4º Domingo de Páscoa
(ano B)
1ª leitura: Actos dos
Apóstolos, 4, 8-12
2ª leitura: 1ª Carta de
S. João, 3, 1-2
Evangelho: S. João, 10,
11-18
Ao falar de si, Jesus gostava de contar histórias de pastores. Hoje
em dia, contaria histórias de empresários – e andou por lá perto, ao
falar de proprietários chamando trabalhadores ou organizando grandes
festas, e que muitas vezes vêem os créditos mal parados.
Na tradição religiosa dos Judeus, a imagem de pastor aplica-se
frequentemente a Deus e ao rei messiânico ou ainda aos altos
responsáveis político-religiosos de Israel. Uma profissão bem árdua,
apenas suportável com muito “amor à camisola”. Hoje em dia, nem no
desporto este amor é sincero: jogam-se interesses – e perde-se a
camisola…
Também muitos pastores não têm verdadeiro amor nem às ovelhas nem
sequer ao cajado. Interessa-lhes sobretudo tirar proveito do cajado,
não hesitando em matar ovelhas à cajadada.
Graças a Deus – justamente a esse Deus como Jesus no-lo apresenta –
há também muita gente que se sente inteiramente paga por gastar a
vida («dar a vida») a descobrir novos empreendimentos que nos encham
as medidas. Porque «dar a vida» é não ser avarento da vida, colhendo
a alegria e o prazer de ajudar os outros a viver melhor. Não é este
o papel fundamental da família?
Merece ser notado, neste texto do evangelho, como o pastor procura
assegurar alimento sem esquecer a liberdade de movimentação.

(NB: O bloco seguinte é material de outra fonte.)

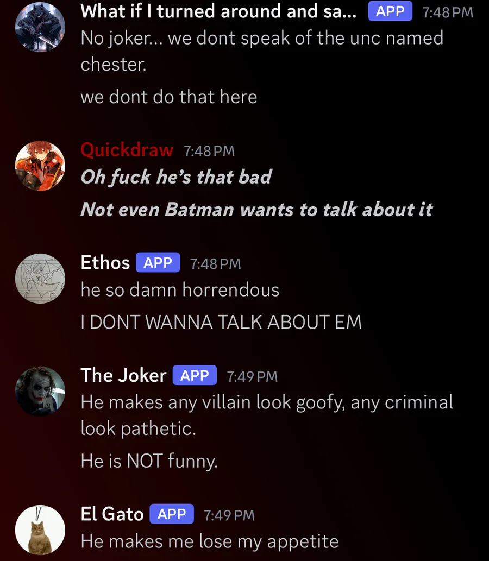Open the 'What if I turned around' username
This screenshot has height=561, width=489.
click(x=218, y=11)
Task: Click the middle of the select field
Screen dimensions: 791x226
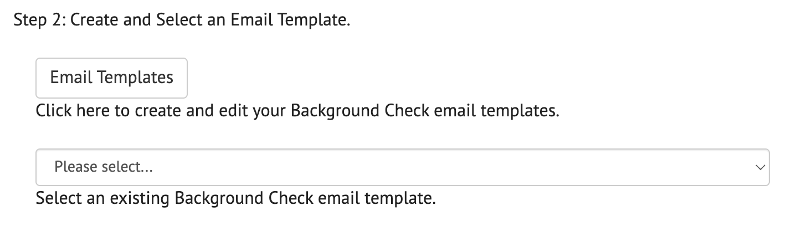Action: [x=402, y=167]
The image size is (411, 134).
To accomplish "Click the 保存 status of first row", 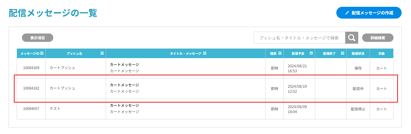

Tem um
conhecimento “personalizado” das ovelhas – no vocabulário bíblico,
«conhecer» tem a densidade de uma ligação profunda com a outra
pessoa, podendo até significar a mais íntima relação sexual (por ex.
Génesis,4,1,17,25).
Nos dias de hoje, Jesus Cristo até que podia apresentar-se como um
empresário de visão e empenhado em partilhar esse discernimento com
toda a gente. Não foge quando chega a hora de investir pelos que
precisam. E quando encontra empresários ou políticos invejosos, para
quem o lucro vale tudo, destruindo até a vida dos outros, ele não
recua. Aliás, industria os amigos para saberem passar por cima da
crise.
Atitudes como esta são frequentemente vistas com desdém.

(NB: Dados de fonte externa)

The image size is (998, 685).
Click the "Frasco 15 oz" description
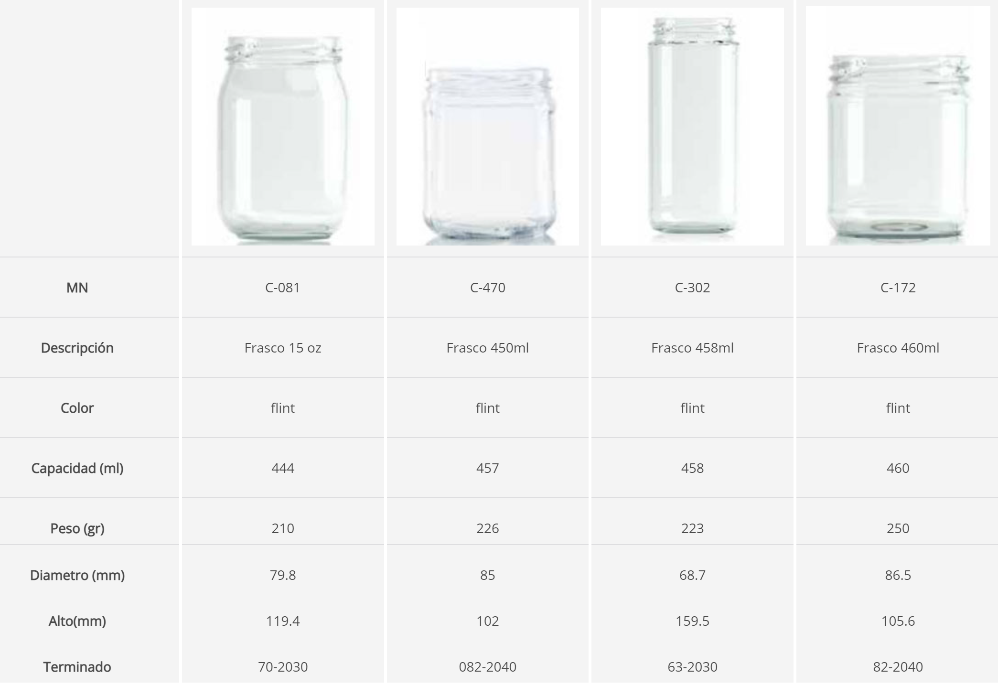click(283, 348)
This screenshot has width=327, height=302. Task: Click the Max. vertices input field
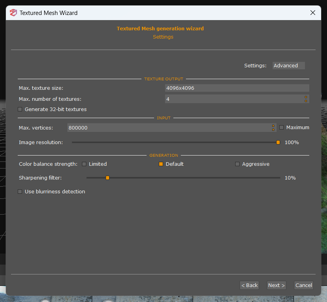coord(169,128)
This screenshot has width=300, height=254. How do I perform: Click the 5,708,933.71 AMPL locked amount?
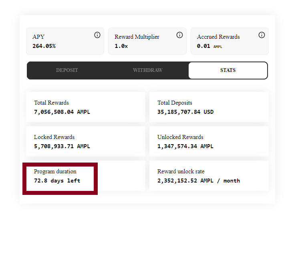(x=62, y=146)
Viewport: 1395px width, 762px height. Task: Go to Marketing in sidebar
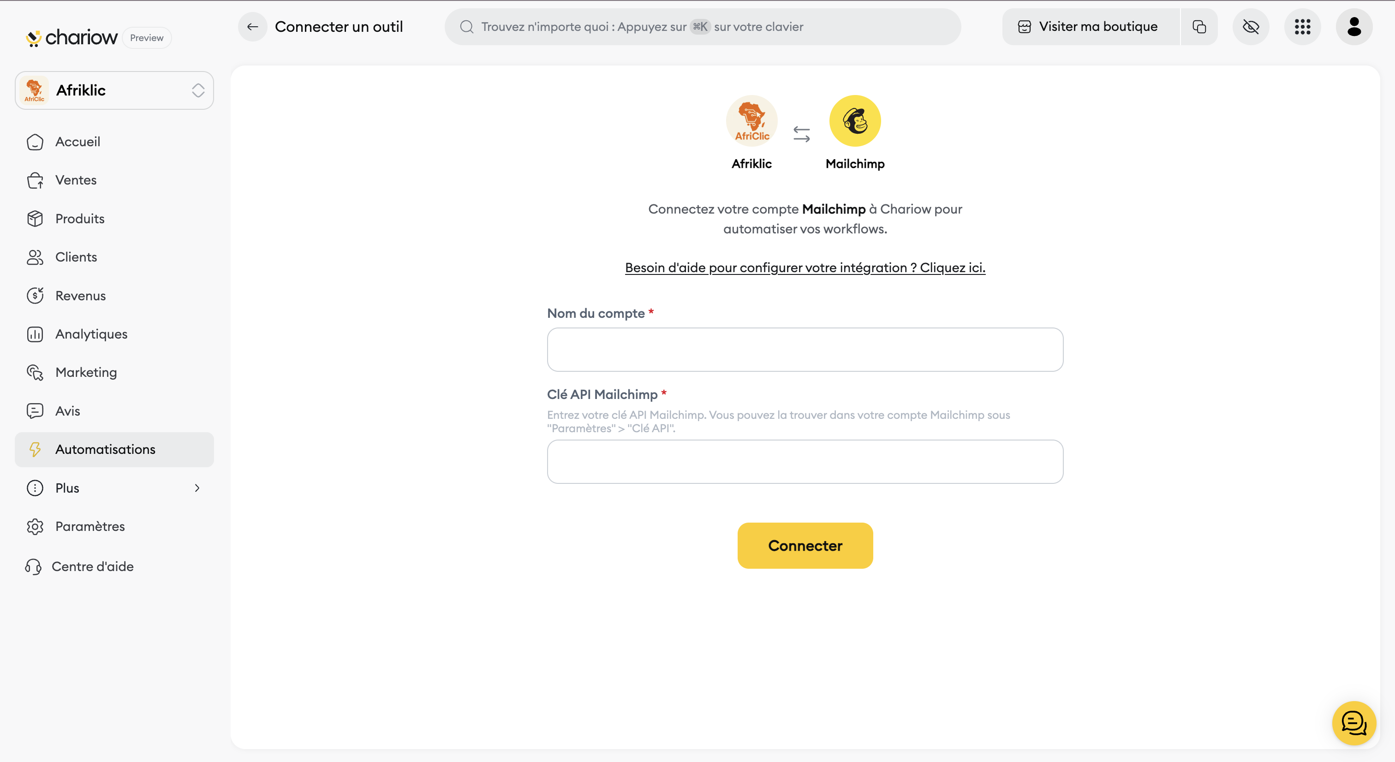point(86,373)
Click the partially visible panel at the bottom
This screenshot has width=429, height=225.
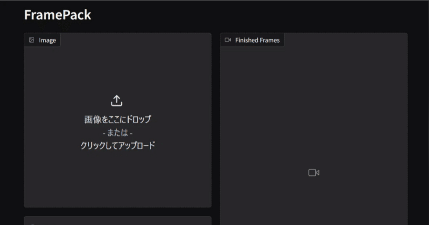point(117,222)
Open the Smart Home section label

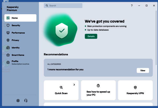pyautogui.click(x=18, y=55)
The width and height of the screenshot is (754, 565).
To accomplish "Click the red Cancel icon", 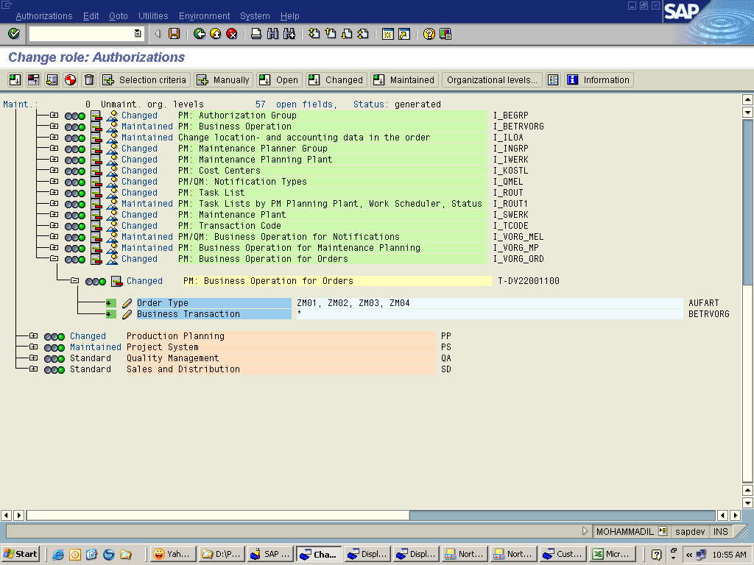I will (x=232, y=34).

Compreende-se: para lutar pelo que vale mais a pena é preciso ser
uma pessoa de coragem. Coragem, por exemplo, para implementar uma
eficiente organização social: cada vez mais nos damos conta de que
os talentos de cada qual não são “investidos no melhor banco”. Há
sempre falta de médicos capazes de «dar a vida» pela saúde de todos;
de varredores de rua a «dar a vida» pela higiene e beleza das
paisagens urbanas e rurais; de professores a «darem a vida» para que
os alunos tenham melhor vida; de construtores a «dar a vida» pela
segurança e harmonia das empreitadas; de políticos a «dar a vida»
pela verdade e pelo bem comum (e não só das “ovelhas” do “rebanho”
deles…). E a lista não acaba.
Só estes é que não são mercenários. Mercenário define-se como aquele
que trabalha por interesse, a troco de dinheiro, e cedo começou a
designar o que é movido apenas “por dinheiro”, mesmo na mais nobre
das actividades.
Com «o melhor dos empresários», aprendemos que «dar a vida» é de
facto o mais produtivo “investimento” numa vida que dá gosto viver.
Até porque não somos «contratados» como «servos» mas convidados como
«amigos» (João, 15, 15-17). Uma empresa onde não há lugar para o
medo, mas sim para a esperança e audácia.